*RECORDS FOR THIS EXERCISE*
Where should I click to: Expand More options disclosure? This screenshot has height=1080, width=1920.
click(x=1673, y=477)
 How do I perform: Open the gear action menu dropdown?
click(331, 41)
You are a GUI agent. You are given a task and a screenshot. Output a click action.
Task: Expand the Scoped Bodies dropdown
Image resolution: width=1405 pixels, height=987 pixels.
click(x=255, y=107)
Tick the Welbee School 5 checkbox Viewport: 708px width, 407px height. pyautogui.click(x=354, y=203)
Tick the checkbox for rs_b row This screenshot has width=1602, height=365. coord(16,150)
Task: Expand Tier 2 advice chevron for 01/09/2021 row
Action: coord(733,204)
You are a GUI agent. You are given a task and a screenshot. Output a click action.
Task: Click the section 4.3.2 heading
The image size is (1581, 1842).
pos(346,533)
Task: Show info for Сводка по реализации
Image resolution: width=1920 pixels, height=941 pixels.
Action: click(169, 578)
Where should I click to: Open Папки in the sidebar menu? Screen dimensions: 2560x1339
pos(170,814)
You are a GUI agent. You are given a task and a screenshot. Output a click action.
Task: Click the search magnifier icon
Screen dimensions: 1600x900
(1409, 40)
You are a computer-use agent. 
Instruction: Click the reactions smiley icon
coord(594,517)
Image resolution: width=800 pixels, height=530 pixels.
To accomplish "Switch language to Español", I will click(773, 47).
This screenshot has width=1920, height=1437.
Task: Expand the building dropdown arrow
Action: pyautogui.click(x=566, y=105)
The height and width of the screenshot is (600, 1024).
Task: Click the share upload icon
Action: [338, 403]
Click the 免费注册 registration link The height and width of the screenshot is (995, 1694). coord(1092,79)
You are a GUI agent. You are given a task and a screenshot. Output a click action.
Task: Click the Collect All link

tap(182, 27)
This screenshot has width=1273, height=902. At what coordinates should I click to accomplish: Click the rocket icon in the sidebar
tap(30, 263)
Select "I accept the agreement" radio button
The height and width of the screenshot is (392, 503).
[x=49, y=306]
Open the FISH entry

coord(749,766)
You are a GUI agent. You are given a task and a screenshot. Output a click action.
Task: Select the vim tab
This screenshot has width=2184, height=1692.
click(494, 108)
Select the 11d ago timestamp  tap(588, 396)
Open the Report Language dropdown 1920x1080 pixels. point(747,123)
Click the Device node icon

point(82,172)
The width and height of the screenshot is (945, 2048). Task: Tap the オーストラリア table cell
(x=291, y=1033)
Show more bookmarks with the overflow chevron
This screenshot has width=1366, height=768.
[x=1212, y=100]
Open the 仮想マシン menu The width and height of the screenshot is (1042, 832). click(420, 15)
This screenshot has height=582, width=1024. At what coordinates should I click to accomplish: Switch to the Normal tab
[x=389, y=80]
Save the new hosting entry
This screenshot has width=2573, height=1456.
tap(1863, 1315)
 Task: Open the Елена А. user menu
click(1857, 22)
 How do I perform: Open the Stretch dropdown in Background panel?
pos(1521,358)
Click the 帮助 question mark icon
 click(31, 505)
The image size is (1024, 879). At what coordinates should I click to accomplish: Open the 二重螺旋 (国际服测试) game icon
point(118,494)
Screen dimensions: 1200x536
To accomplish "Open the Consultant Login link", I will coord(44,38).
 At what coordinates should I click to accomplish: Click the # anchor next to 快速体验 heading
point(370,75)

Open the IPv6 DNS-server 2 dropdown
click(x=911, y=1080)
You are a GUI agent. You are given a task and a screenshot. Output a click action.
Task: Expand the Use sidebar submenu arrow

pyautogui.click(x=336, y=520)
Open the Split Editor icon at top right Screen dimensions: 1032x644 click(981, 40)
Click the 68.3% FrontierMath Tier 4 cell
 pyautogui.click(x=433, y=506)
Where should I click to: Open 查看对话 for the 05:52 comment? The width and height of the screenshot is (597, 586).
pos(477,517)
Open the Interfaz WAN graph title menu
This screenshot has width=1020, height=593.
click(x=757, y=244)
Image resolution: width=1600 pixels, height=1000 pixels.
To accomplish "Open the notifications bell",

*GIVEN PROBLEM*
Reproduce the material from its beginning through the line containing "tap(182, 27)", changing "GUI agent" to "GUI assistant" and leaving everything else unchanged.

*THE RESPONSE*
Where should I click to: Expand More options disclosure? This screenshot has height=1080, width=1920.
click(x=1673, y=477)
 How do I perform: Open the gear action menu dropdown?
click(331, 41)
You are a GUI assistant. You are given a task and a screenshot. Output a click action.
Task: Expand the Scoped Bodies dropdown
Image resolution: width=1405 pixels, height=987 pixels.
click(x=255, y=107)
Tick the Welbee School 5 checkbox Viewport: 708px width, 407px height. pyautogui.click(x=354, y=203)
Tick the checkbox for rs_b row This screenshot has width=1602, height=365. coord(16,150)
Task: Expand Tier 2 advice chevron for 01/09/2021 row
Action: coord(733,204)
You are a GUI assistant. You are given a task and a screenshot. Output a click action.
Task: Click the section 4.3.2 heading
The image size is (1581, 1842).
pos(346,533)
Task: Show info for Сводка по реализации
Image resolution: width=1920 pixels, height=941 pixels.
Action: click(169, 578)
Where should I click to: Open Папки in the sidebar menu? Screen dimensions: 2560x1339
pos(170,814)
You are a GUI assistant. You are given a task and a screenshot. Output a click action.
Task: Click the search magnifier icon
Screen dimensions: 1600x900
(1409, 40)
You are a computer-use agent. 
Instruction: Click the reactions smiley icon
coord(594,517)
Image resolution: width=800 pixels, height=530 pixels.
To accomplish "Switch language to Español", I will click(773, 47).
This screenshot has width=1920, height=1437.
Task: Expand the building dropdown arrow
Action: pyautogui.click(x=566, y=105)
The height and width of the screenshot is (600, 1024).
Task: Click the share upload icon
Action: [338, 403]
Click the 免费注册 registration link The height and width of the screenshot is (995, 1694). coord(1092,79)
You are a GUI assistant. You are given a task and a screenshot. Output a click action.
Task: Click the Collect All link

tap(182, 27)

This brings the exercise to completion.